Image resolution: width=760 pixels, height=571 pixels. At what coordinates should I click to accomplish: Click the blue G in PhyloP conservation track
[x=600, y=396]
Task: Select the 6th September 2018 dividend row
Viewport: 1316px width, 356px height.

......

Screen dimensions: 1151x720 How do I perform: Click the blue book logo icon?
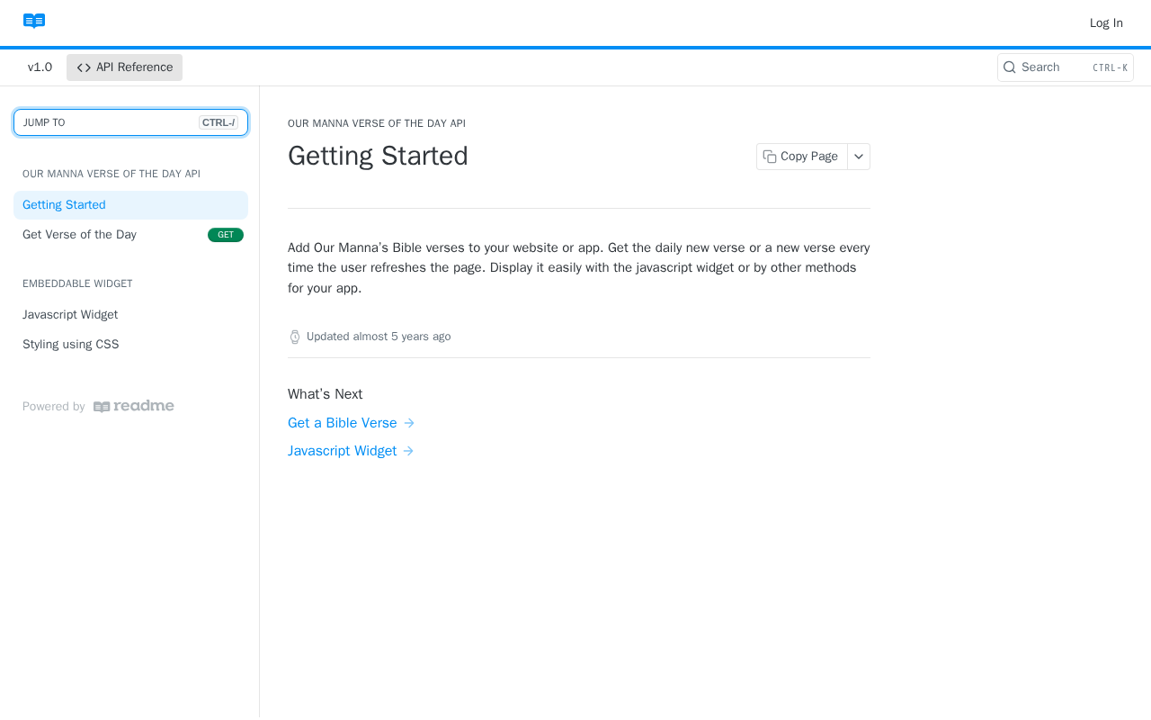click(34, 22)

......

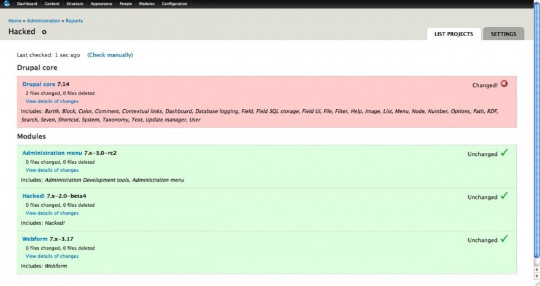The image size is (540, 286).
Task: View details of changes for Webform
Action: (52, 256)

......

▶ [EXERCISE GOAL]:
Rewrite the items from the line containing "Image resolution: width=760" through the line containing "Viewport: 1316px width, 356px height." as a numbered list, omitting blank lines.

▶ [EXERCISE ANSWER]:
1. Image resolution: width=760 pixels, height=571 pixels. At what coordinates should I click to accomplish: Click the blue G in PhyloP conservation track
2. [x=600, y=396]
3. Task: Select the 6th September 2018 dividend row
4. Viewport: 1316px width, 356px height.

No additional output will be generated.